La Costituzione conciliare Gaudium et Spes ci parla di una Chiesa solidale con «le gioie e le speranze, le tristezze e le angosce degli uomini, soprattutto dei poveri e di tutti coloro che soffrono»[1]. La Chiesa è formata da uomini e da donne che hanno ricevuto un messaggio di salvezza da proporre a tutti e per questo «la comunità dei cristiani si sente realmente ed intimamente solidale con il genere umano e con la sua storia»[2]. Non viviamo più immersi in un cristianesimo sociologico in cui l’essere cristiano e l’essere cittadino coincidevano; in cui la Parrocchia era la “fontana del villaggio”, il centro delle nostre cittadine; il tempo in cui si nasceva e si moriva in un ambiente naturalmente cristiano, che, in quanto tale, trasmetteva linguaggi e visioni unitari dell’esistenza. Se riflettiamo attentamente, di tutto questo rimane ben poco nella nostra realtà. Paradossalmente resta, comunque, in molti la nostalgia di un passato ideologizzato, rispetto al quale il confronto con il presente rischia di essere motivo di amarezza, di chiusura, di un cammino con lo sguardo rivolto al passato. C’è un’immagine biblica che esprime bene il modo in cui buona parte delle nostre comunità sta camminando ancora: la moglie di Lot, che non ha avuto la forza di guardare avanti, ma procedeva con lo sguardo rivolto all’indietro. Risultato? Divenne una statua di sale (cfr. Gen 19,17-26).
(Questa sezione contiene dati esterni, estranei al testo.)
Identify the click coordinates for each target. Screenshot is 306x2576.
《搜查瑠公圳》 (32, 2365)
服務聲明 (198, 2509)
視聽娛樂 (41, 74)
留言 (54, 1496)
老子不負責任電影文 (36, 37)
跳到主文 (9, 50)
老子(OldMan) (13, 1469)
Una Chiesa arroccata in se stessa, con il solo desiderio di auto-preservarsi e di creare barricate in difesa delle sue posizioni, non è una Chiesa in cammino o, per dirla come Papa Francesco, “una Chiesa in uscita”[3]. Umanamente parlando, quando si presentano nuove sfide, difficili addirittura da comprendere, la reazione istintiva è chiudersi, difendersi, alzare muri, stabilire confini invalicabili. Noi cristiani, però, abbiamo il dovere di sottrarci a questa tentazione e riusciremo a farlo nella misura in cui diventeremo davvero consapevoli che lo Spirito di Dio è attivo ed opera nel mondo: non solo nella Chiesa, ma nel mondo, proprio dentro i cambiamenti e le sfide che ci vengono proposti.
In questa prospettiva, Papa Francesco, durante il suo intervento al Convegno della Chiesa italiana di Firenze, rivolse questo invito: «La Chiesa italiana si lasci portare dal soffio potente e per questo, a volte, inquietante dello Spirito. Assuma sempre lo spirito dei suoi grandi esploratori, che sulle navi sono stati appassionati della navigazione in mare aperto e non spaventati dalle frontiere e dalle tempeste. Sia una Chiesa libera ed aperta alle sfide del presente, mai in difensiva per timore di perdere qualcosa»[1].
Non basta più assumere l’atteggiamento delle sentinelle che, rimanendo dentro la fortezza, osservano dall’alto e giudicano ciò che accade intorno. Oggi bisogna coltivare l’attitudine degli esploratori che si espongono, si mettono in gioco in prima persona, correndo il rischio di sporcarsi le mani e di ferirsi. Come discepoli del Signore dobbiamo essere convinti che non si esce soltanto per dare un’occhiata curiosa senza coinvolgimento e neppure si esce per riportare tutti dentro tramite strategie di proselitismo. Piuttosto, si esce per rimanere “fuori” o, meglio, per rimanere in “diaspora” perché l’ambiente vitale della Chiesa è il “fuori”. Abitare le periferie esistenziali e sociali, dove si trovano gli uomini e le donne in carne ed ossa, così come sono: questo è il nostro compito per il futuro.
[1] Concilio Ecumenico Vaticano II, Costituzione sulla Chiesa nel mondo contemporaneo Gaudium et Spes, n. 1.
[2] Ibidem, n. 1.
[3] Cfr. Francesco, Esortazione Apostolica Evangelii Gaudium, n. 20-24.
[4] Francesco, Discorso ai rappresentanti del V Convegno Nazionale della Chiesa italiana, 10 novembre 2015.